-- Work required --
Please copy exactly the lines from the one containing "At what coordinates" to the end of the entries, both included, and nothing else. Omit every picture.

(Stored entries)
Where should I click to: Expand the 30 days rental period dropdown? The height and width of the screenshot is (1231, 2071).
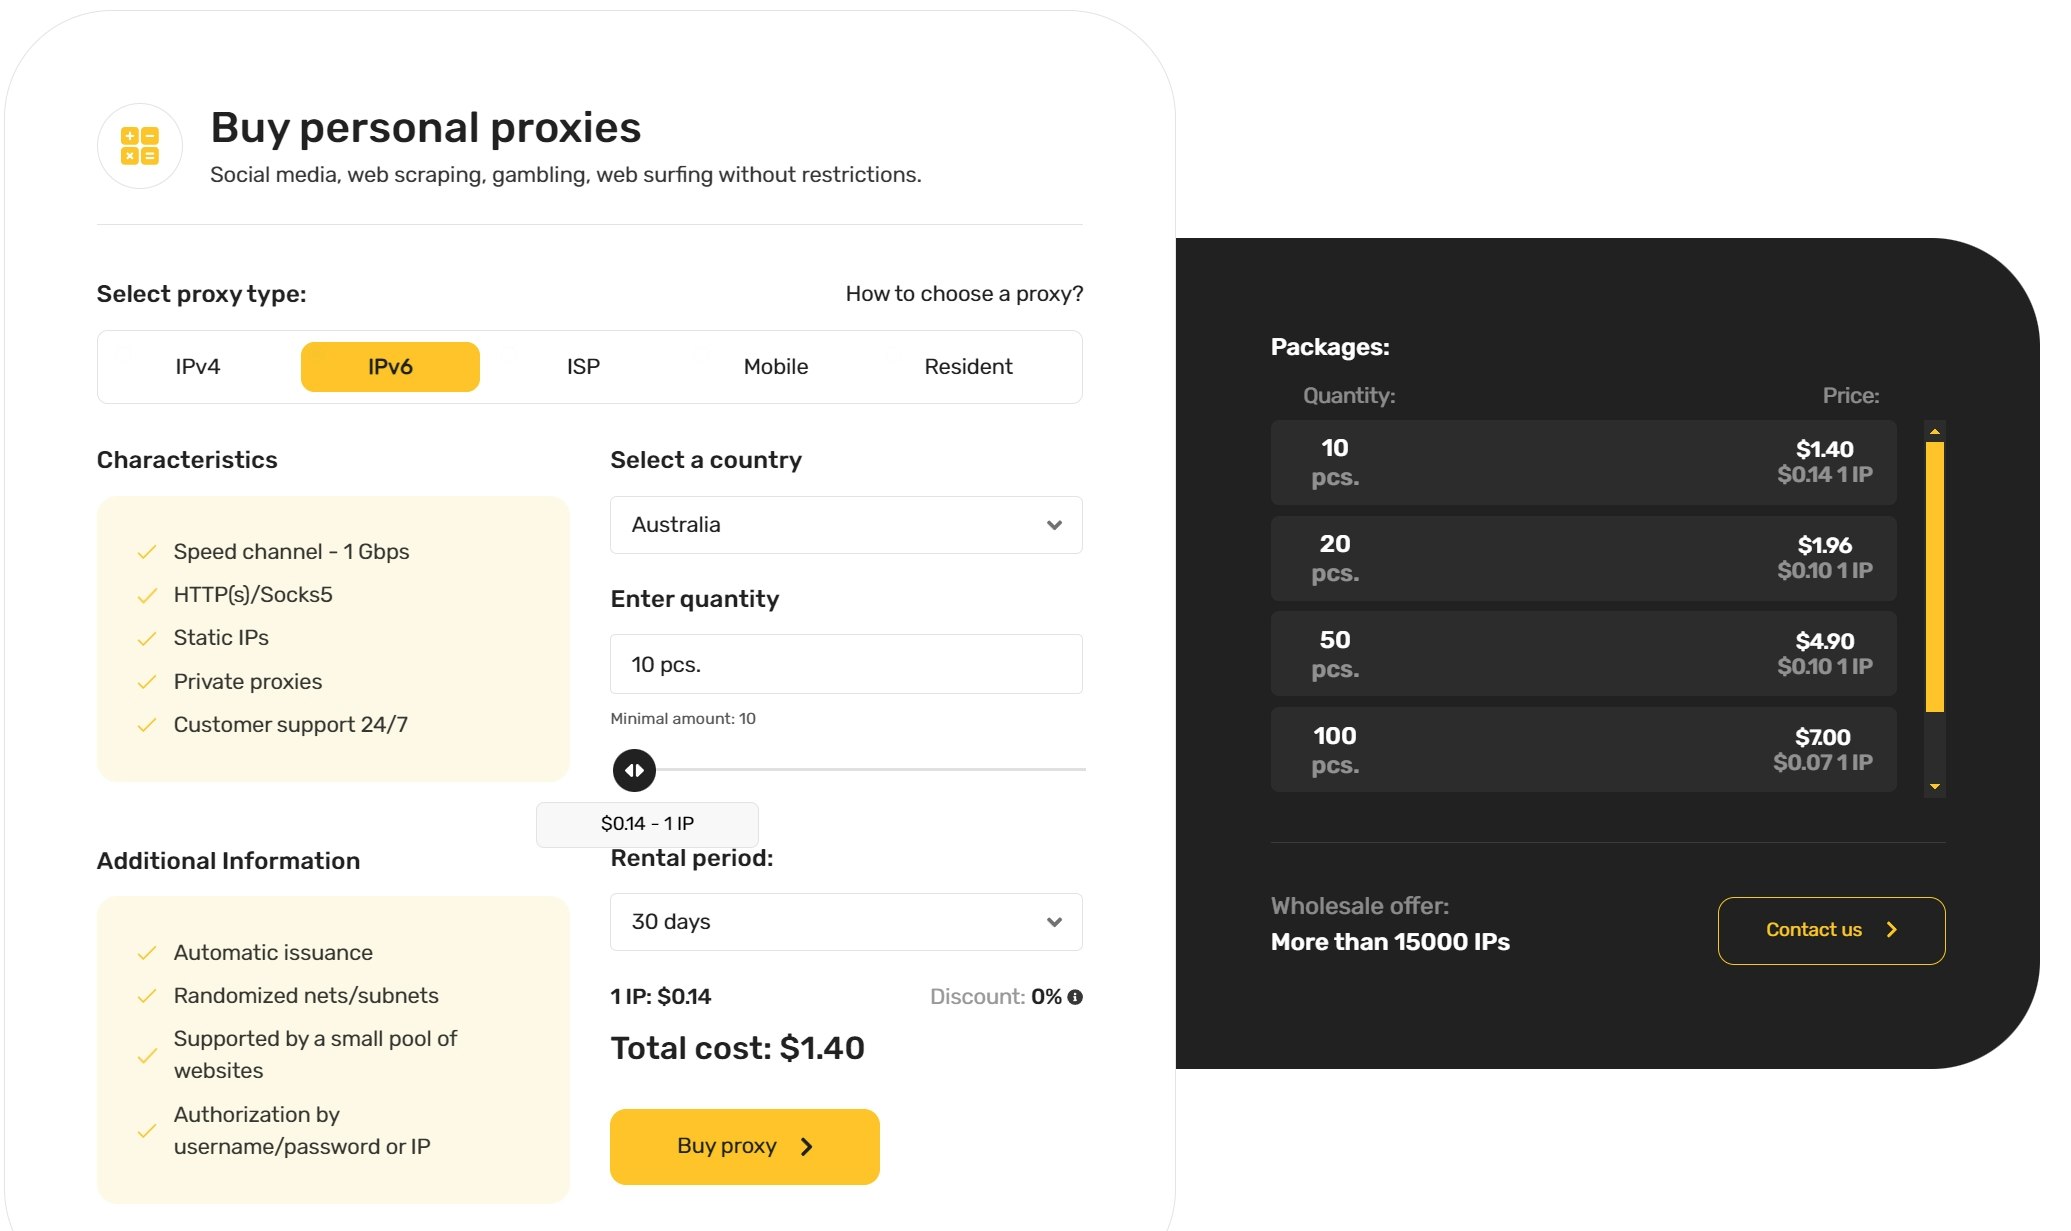[x=846, y=922]
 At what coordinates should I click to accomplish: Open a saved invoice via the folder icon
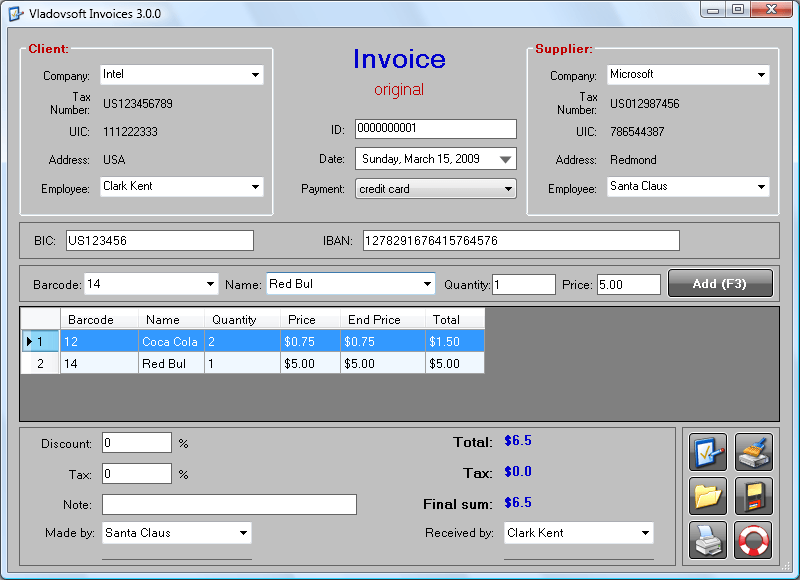click(707, 496)
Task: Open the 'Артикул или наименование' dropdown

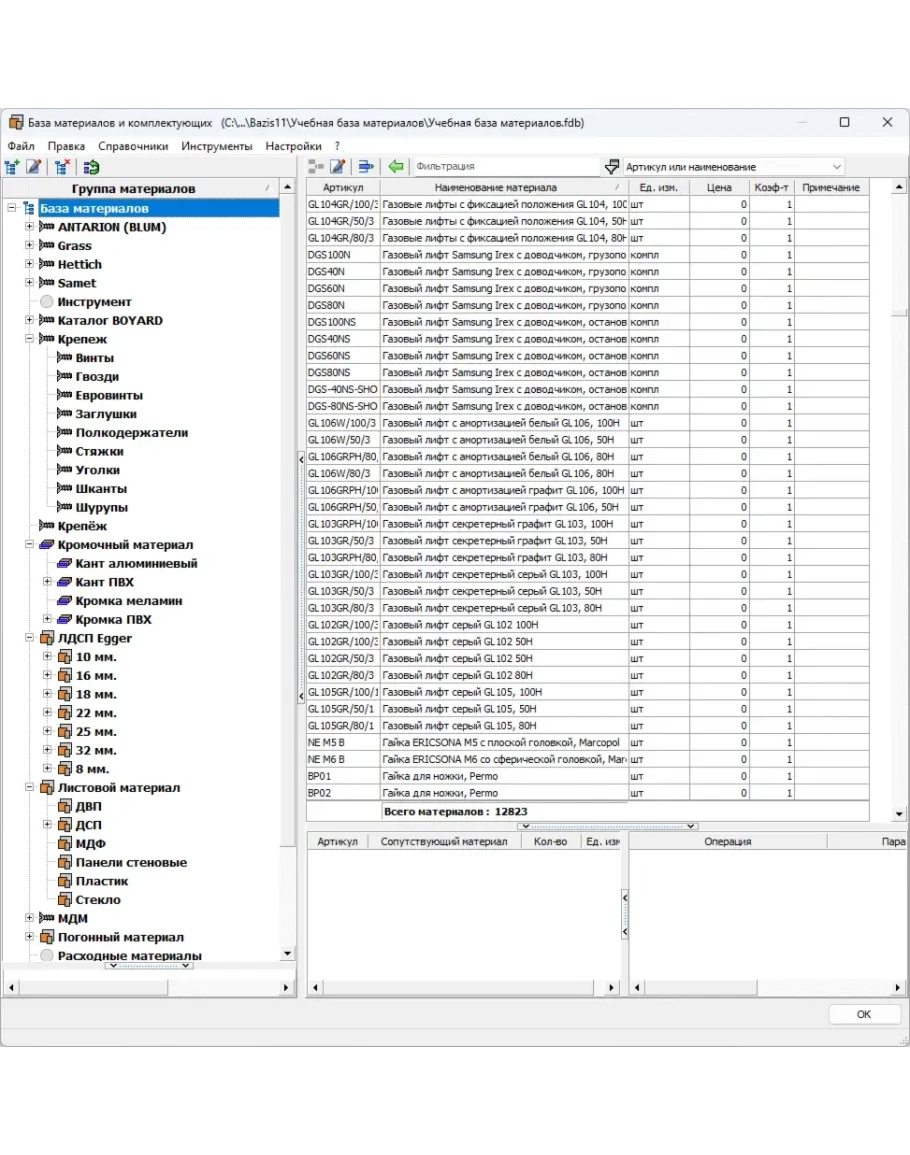Action: click(836, 167)
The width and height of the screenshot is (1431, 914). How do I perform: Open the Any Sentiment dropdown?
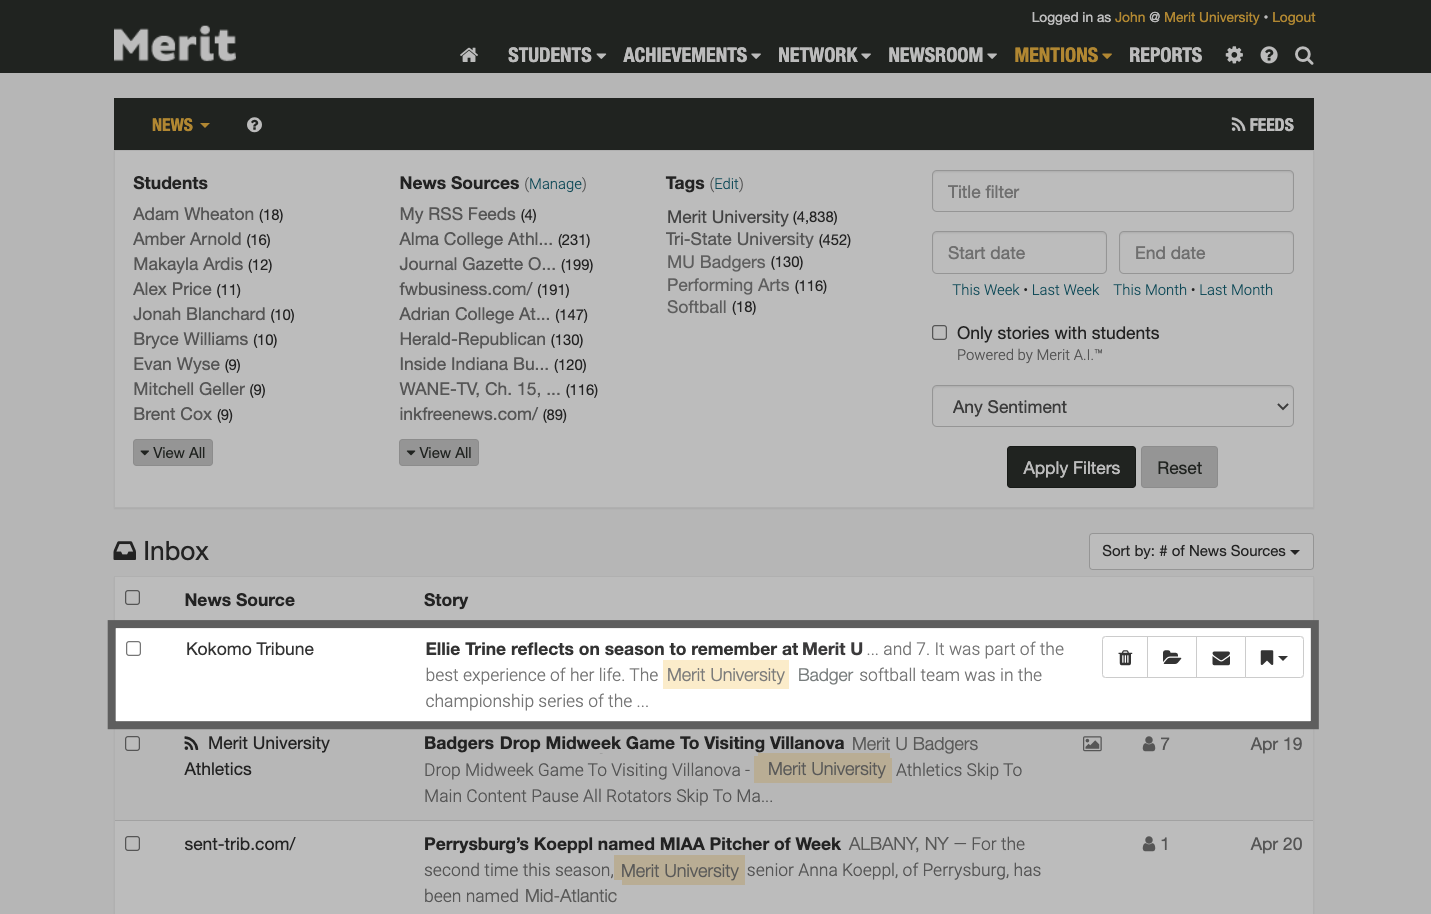tap(1112, 406)
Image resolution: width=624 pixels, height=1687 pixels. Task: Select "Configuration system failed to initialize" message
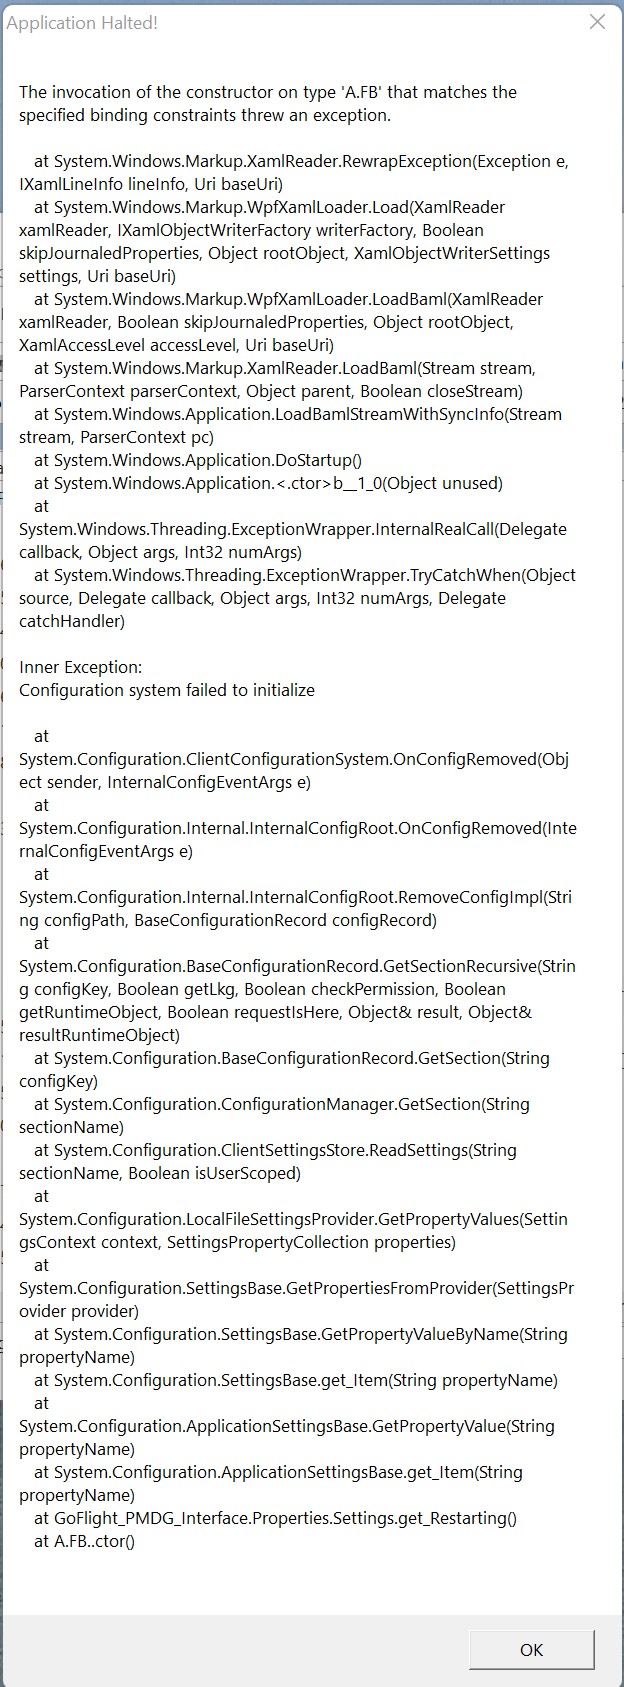(167, 690)
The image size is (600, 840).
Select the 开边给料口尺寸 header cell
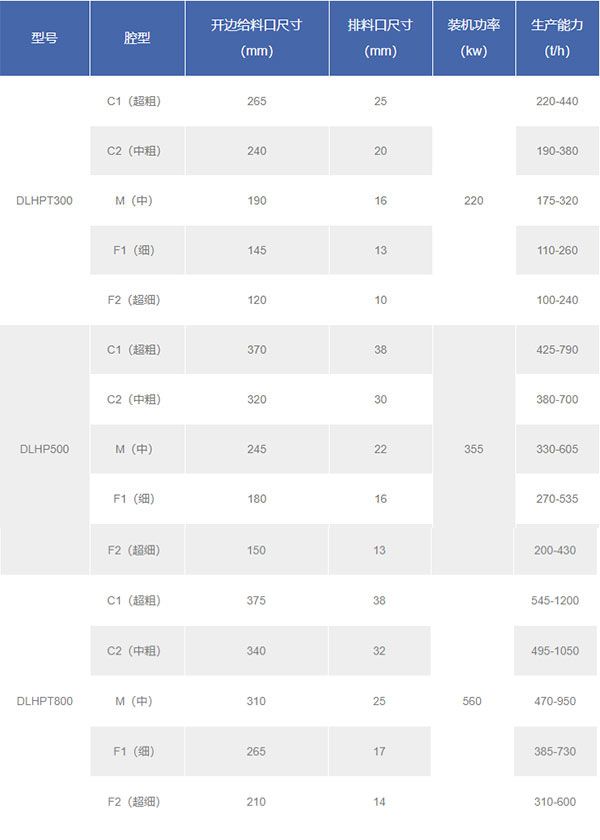pos(257,38)
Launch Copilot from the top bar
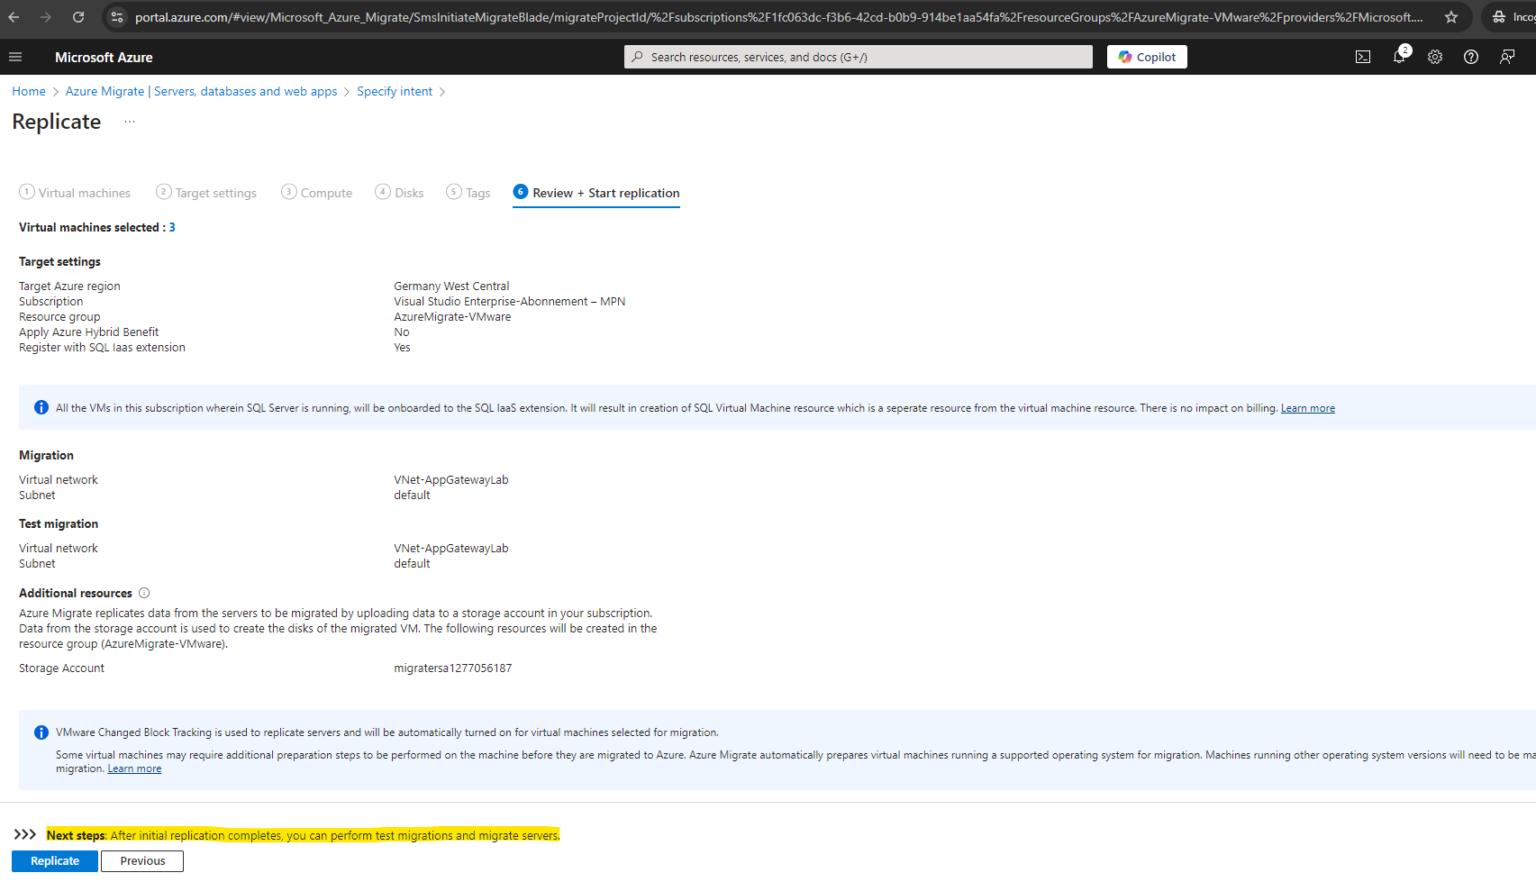The image size is (1536, 882). pos(1146,56)
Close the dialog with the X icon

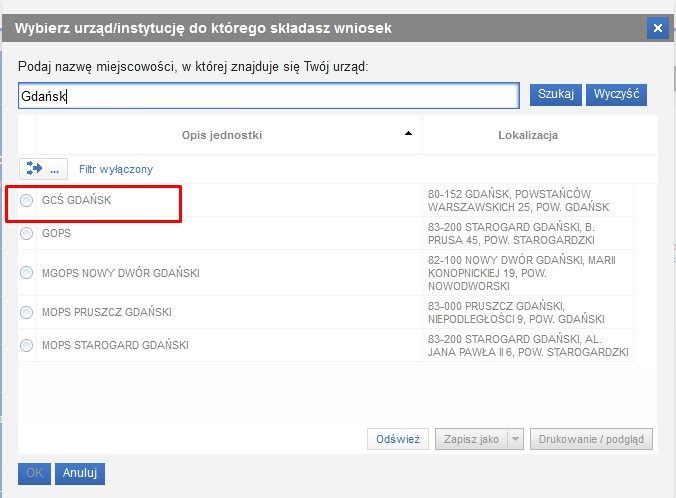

-- Reply to the task --
 At what coordinates should I click to accomplish: Open a saved invoice via the folder icon
click(707, 496)
Task: Open the 'Артикул или наименование' dropdown

Action: click(836, 167)
The width and height of the screenshot is (1431, 914). How do I perform: Open the Any Sentiment dropdown?
tap(1112, 406)
Image resolution: width=624 pixels, height=1687 pixels. Task: Select "Configuration system failed to initialize" message
(167, 690)
The image size is (600, 840).
Select the 开边给料口尺寸 header cell
pos(257,38)
Launch Copilot from the top bar
The image size is (1536, 882). pos(1146,56)
Close the dialog with the X icon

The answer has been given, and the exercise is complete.